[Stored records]
════════════════════

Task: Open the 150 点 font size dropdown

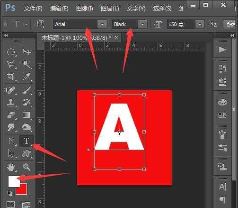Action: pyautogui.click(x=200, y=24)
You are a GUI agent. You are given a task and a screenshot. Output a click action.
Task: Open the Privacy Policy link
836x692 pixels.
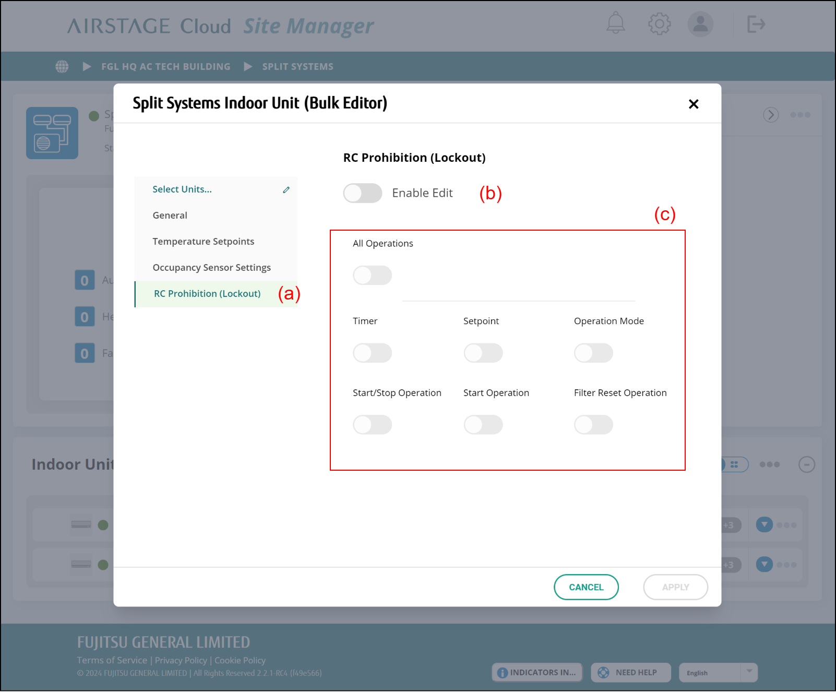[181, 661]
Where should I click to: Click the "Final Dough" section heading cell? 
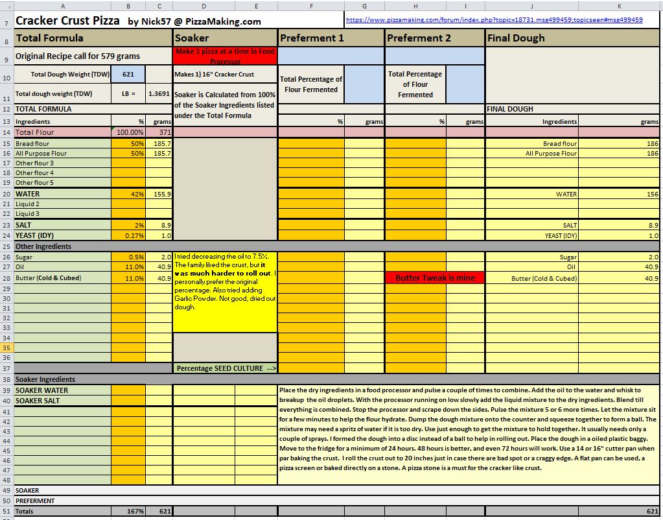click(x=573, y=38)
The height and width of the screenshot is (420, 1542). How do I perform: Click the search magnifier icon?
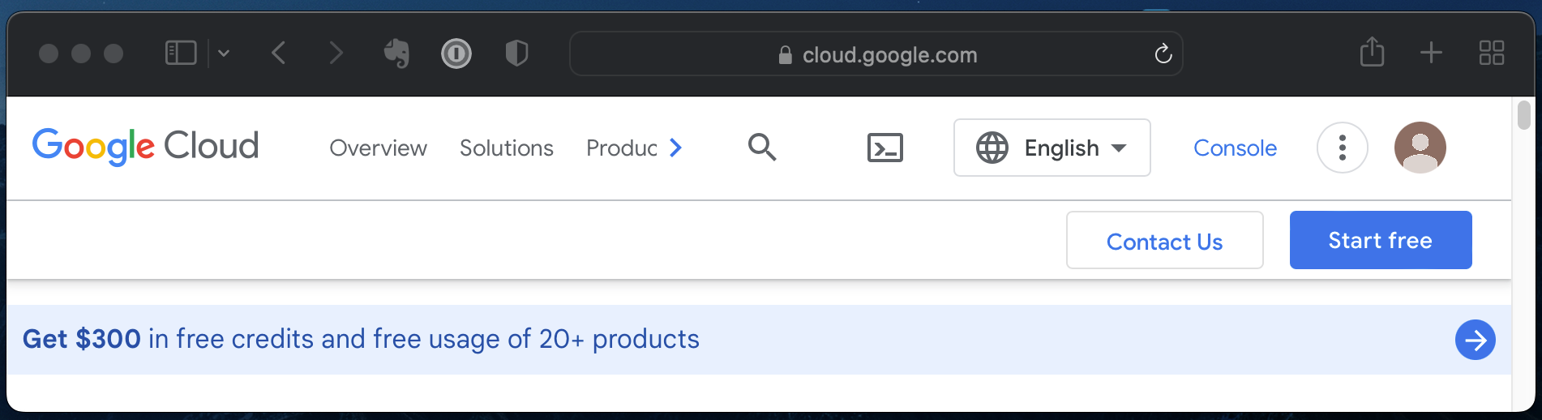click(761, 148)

════════════════════

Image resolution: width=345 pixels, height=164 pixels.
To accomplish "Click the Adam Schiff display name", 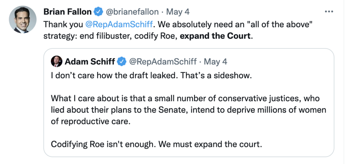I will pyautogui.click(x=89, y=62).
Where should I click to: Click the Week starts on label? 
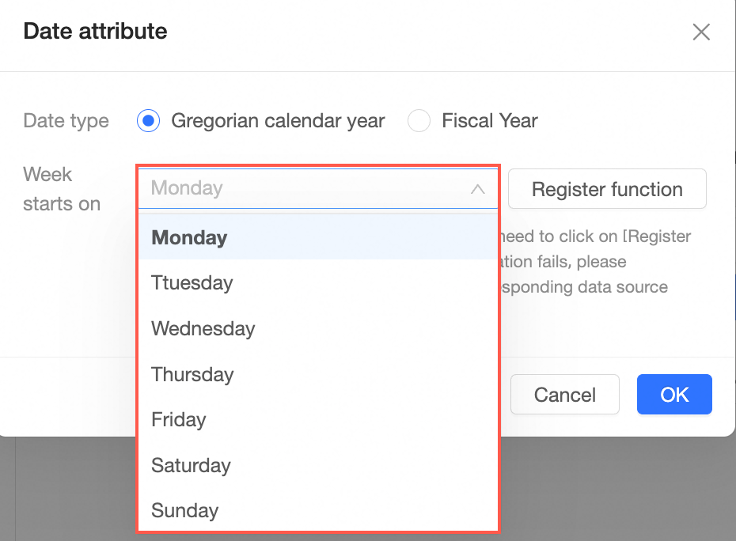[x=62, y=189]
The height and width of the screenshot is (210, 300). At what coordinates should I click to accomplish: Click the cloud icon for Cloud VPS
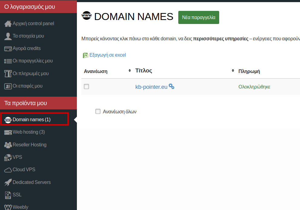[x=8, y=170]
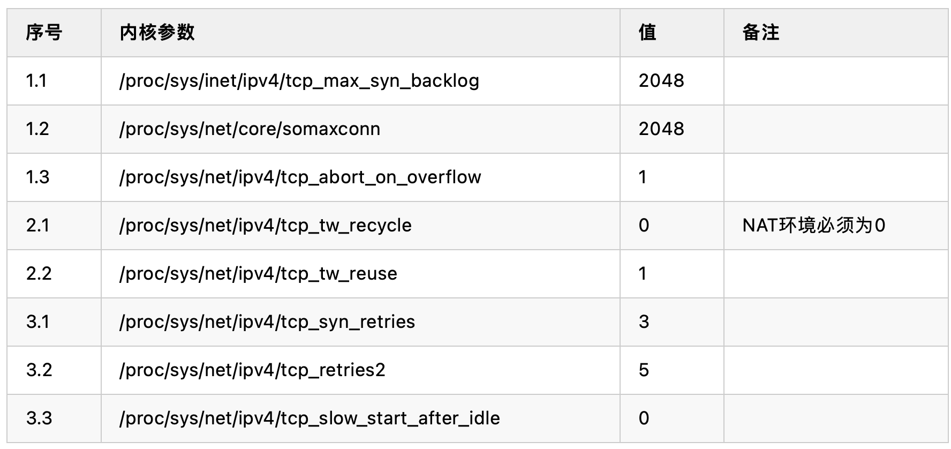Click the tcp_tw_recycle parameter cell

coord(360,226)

════════════════════

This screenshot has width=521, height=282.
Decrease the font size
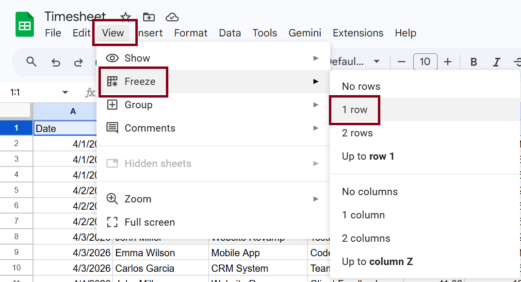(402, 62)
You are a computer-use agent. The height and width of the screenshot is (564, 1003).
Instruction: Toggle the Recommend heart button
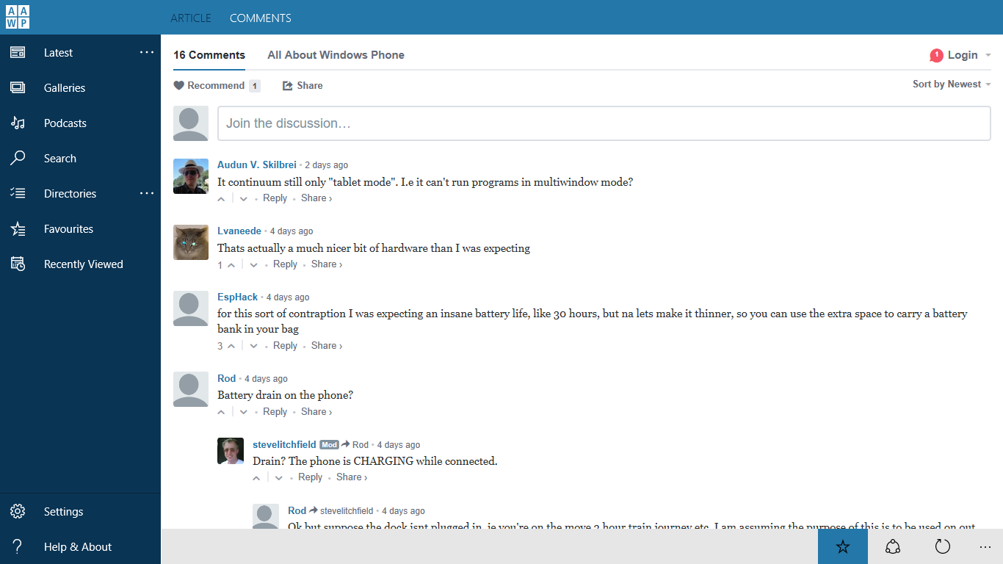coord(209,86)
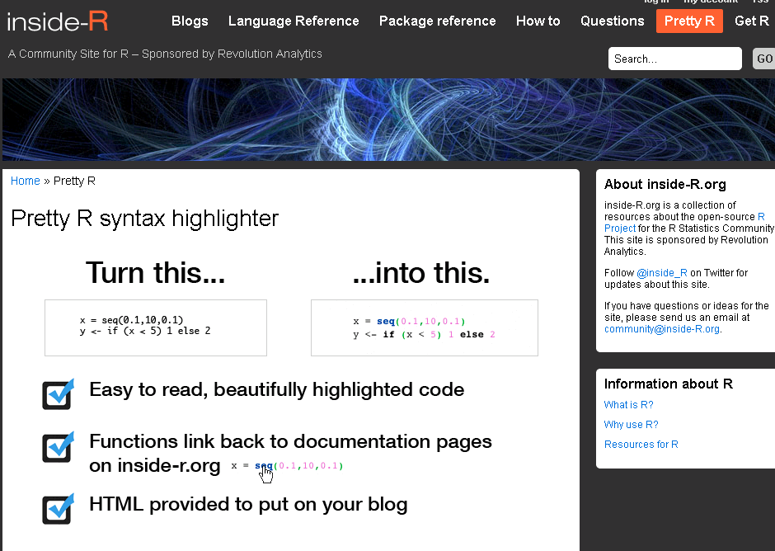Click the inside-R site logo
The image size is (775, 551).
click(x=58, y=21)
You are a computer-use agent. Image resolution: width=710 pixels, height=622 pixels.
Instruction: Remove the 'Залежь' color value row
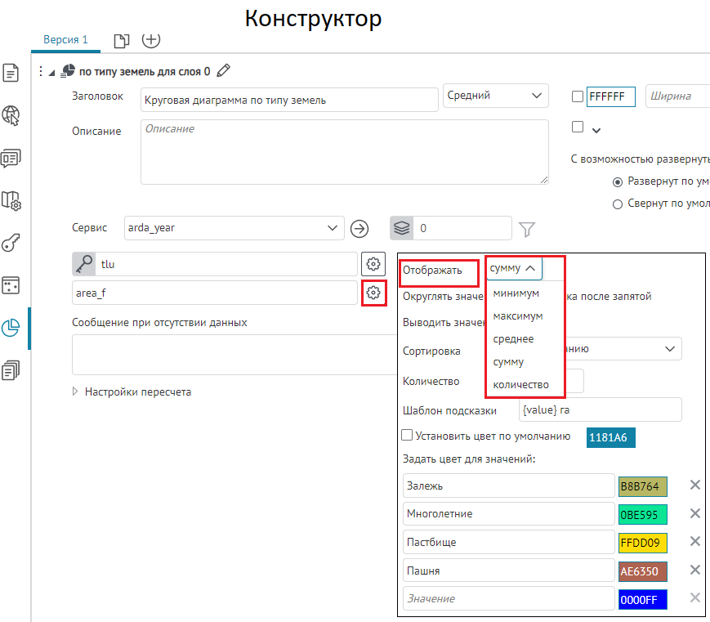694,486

════════════════════

*TASK TO COMPLETE:* Return every line above that contains the word "resolution".

*EXERCISE RESULT:*
Image resolution: width=345 pixels, height=164 pixels.
You are a computer-use agent. Image resolution: width=710 pixels, height=622 pixels.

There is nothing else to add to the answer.